## Begin

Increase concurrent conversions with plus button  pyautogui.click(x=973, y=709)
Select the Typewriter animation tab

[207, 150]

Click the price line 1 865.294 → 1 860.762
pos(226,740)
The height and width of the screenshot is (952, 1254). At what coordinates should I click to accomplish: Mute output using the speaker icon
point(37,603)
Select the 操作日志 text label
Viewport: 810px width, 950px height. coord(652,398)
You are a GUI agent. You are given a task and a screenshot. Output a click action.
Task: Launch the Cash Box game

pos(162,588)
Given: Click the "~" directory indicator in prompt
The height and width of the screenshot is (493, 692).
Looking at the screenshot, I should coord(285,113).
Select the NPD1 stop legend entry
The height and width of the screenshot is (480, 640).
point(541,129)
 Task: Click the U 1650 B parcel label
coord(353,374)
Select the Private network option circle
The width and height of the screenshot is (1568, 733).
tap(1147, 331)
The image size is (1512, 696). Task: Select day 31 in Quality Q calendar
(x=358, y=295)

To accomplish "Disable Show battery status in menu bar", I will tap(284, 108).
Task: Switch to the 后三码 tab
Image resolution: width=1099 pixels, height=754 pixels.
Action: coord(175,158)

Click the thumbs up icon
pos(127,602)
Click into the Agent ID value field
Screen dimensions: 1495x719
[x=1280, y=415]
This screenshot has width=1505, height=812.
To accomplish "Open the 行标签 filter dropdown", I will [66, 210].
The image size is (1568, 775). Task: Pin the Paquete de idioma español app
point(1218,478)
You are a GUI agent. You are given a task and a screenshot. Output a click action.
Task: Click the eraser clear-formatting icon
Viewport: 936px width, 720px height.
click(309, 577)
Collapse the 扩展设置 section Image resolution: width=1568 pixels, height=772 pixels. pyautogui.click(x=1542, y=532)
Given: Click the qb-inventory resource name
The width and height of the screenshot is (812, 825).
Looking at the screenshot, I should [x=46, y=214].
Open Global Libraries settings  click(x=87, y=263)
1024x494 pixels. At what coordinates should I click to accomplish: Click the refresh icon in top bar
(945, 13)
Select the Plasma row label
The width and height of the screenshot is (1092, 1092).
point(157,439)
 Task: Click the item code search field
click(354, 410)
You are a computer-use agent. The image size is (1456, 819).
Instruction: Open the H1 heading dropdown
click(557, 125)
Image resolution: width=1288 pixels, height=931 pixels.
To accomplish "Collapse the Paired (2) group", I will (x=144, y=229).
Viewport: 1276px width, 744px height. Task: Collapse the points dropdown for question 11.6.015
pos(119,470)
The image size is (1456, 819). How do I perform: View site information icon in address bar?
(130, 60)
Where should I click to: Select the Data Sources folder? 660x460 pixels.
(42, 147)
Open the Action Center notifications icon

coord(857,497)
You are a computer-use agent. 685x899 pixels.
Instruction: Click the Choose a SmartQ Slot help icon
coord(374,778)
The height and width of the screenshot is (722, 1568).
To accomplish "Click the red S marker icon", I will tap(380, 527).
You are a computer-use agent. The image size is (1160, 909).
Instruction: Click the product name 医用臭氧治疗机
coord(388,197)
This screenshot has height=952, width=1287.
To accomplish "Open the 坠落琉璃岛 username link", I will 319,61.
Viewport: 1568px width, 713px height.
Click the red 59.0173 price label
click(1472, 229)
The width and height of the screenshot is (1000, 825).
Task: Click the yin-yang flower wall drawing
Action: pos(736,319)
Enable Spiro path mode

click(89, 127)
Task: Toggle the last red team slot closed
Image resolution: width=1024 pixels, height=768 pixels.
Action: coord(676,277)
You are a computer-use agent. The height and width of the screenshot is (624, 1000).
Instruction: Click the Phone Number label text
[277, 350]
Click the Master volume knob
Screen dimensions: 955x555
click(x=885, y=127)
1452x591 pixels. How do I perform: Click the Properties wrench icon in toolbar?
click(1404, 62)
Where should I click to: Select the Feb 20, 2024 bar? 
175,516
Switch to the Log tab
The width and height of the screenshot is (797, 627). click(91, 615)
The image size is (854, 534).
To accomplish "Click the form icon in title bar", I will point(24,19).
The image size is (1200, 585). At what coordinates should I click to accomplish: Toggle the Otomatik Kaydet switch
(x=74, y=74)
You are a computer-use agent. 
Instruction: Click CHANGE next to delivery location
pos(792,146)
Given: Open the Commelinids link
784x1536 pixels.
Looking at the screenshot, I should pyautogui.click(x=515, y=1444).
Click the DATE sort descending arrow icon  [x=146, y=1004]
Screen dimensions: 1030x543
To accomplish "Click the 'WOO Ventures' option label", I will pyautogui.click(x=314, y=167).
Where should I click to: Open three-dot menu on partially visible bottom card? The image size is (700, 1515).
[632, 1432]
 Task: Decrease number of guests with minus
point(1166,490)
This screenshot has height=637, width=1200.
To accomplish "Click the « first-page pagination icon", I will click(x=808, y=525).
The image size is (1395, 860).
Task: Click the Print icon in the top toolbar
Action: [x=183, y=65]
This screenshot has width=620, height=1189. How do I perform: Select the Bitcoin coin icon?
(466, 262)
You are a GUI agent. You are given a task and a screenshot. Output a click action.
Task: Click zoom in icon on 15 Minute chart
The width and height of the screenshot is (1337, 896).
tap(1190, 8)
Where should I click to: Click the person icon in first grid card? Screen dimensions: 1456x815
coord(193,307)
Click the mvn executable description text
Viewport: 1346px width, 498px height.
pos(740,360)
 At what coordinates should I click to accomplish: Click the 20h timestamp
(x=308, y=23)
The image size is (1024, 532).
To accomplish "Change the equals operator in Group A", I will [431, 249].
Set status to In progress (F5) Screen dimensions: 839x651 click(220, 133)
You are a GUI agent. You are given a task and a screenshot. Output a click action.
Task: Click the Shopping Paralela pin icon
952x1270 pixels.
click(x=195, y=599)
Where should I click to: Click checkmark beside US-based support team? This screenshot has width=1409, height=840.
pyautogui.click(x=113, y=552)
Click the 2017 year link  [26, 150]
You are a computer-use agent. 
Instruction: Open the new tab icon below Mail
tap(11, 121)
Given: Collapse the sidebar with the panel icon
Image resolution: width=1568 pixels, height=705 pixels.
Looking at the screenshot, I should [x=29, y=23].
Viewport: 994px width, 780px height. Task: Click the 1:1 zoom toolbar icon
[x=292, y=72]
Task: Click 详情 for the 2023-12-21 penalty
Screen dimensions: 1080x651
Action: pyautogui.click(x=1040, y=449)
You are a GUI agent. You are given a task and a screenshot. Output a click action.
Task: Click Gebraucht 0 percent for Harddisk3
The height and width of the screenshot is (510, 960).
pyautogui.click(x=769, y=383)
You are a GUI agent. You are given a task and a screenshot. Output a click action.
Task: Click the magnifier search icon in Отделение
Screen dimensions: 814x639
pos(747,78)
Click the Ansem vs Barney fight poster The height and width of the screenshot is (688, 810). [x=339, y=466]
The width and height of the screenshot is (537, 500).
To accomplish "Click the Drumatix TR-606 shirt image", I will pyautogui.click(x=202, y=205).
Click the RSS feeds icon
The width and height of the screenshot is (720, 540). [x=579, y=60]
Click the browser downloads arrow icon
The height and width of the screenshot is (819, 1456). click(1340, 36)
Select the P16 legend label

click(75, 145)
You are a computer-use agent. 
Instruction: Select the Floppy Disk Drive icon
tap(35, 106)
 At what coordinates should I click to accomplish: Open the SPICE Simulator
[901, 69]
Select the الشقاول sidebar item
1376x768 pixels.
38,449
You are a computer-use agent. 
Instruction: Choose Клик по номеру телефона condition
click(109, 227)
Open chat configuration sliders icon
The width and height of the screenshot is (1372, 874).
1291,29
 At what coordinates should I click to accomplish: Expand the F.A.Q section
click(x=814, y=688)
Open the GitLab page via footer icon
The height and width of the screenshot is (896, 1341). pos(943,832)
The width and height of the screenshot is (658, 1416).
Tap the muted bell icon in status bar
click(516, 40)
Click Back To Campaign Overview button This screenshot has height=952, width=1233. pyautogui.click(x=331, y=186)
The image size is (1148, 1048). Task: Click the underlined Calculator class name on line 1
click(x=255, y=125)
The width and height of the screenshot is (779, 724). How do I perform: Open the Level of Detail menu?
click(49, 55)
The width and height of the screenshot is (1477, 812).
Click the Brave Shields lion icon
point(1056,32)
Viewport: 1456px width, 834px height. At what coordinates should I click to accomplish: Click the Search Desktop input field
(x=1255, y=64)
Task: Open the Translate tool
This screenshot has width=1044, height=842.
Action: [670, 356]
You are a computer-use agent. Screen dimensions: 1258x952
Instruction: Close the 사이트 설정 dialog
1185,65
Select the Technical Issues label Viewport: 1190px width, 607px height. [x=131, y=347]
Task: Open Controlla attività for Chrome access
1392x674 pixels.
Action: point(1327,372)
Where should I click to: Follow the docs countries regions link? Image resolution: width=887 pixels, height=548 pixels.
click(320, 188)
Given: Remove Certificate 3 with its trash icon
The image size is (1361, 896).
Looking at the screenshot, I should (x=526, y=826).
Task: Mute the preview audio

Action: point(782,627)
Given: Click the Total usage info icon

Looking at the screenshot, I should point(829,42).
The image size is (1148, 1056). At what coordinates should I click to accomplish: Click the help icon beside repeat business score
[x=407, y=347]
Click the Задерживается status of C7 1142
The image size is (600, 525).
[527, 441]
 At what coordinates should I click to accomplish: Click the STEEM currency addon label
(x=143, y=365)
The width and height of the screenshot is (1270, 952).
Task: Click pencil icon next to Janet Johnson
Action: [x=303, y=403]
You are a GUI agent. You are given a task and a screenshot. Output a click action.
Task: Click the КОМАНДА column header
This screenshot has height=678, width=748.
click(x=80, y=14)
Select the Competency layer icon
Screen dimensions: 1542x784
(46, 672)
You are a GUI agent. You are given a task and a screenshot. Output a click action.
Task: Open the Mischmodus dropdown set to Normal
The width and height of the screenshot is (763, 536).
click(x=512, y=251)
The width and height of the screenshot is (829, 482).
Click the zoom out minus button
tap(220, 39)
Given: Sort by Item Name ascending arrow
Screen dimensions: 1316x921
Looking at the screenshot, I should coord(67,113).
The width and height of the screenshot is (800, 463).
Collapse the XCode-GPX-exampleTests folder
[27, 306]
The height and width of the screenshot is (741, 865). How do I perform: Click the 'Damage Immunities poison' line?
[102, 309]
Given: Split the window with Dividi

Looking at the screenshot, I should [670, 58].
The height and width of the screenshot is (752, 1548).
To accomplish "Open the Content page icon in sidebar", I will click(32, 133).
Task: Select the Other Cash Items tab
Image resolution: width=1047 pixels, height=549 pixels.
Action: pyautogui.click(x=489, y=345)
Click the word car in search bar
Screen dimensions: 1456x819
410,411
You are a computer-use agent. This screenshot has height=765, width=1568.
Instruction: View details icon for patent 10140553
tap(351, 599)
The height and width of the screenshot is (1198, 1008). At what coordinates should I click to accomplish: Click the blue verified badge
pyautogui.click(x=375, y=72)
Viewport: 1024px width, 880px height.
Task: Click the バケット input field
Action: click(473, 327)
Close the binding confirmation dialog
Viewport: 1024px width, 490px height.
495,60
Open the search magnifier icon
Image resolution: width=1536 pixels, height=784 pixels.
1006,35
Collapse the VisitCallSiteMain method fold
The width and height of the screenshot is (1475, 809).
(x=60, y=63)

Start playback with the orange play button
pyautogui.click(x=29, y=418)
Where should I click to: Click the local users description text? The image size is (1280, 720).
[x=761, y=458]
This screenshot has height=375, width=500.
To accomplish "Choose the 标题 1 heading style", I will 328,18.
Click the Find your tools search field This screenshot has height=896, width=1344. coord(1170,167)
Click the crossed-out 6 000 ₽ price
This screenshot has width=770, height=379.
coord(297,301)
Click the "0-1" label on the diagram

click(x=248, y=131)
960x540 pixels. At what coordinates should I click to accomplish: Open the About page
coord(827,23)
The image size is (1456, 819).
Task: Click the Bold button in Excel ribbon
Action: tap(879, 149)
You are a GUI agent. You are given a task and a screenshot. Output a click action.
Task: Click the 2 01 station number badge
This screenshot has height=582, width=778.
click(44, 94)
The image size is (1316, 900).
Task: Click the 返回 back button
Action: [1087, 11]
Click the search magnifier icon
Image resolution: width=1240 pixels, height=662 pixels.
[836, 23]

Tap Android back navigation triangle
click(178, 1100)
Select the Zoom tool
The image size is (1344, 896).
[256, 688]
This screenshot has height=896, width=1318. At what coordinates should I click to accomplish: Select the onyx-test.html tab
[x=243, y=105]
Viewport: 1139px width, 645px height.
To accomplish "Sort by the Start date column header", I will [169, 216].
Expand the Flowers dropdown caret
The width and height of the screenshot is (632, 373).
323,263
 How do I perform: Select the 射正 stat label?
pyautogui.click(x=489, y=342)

## End

» **WHAT IS REQUIRED**: Please quote the items above word for word, starting at the line that contains "At what coordinates should I click to accomplish: Click the 20h" and ending at the line that contains "[x=292, y=72]".

» **TASK OUTPUT**:
 At what coordinates should I click to accomplish: Click the 20h timestamp
(x=308, y=23)
The image size is (1024, 532).
To accomplish "Change the equals operator in Group A", I will [431, 249].
Set status to In progress (F5) Screen dimensions: 839x651 click(220, 133)
You are a GUI agent. You are given a task and a screenshot. Output a click action.
Task: Click the Shopping Paralela pin icon
952x1270 pixels.
click(x=195, y=599)
Where should I click to: Click checkmark beside US-based support team? This screenshot has width=1409, height=840.
pyautogui.click(x=113, y=552)
Click the 2017 year link  [26, 150]
You are a computer-use agent. 
Instruction: Open the new tab icon below Mail
tap(11, 121)
Given: Collapse the sidebar with the panel icon
Image resolution: width=1568 pixels, height=705 pixels.
Looking at the screenshot, I should [x=29, y=23].
Viewport: 994px width, 780px height. Task: Click the 1:1 zoom toolbar icon
[x=292, y=72]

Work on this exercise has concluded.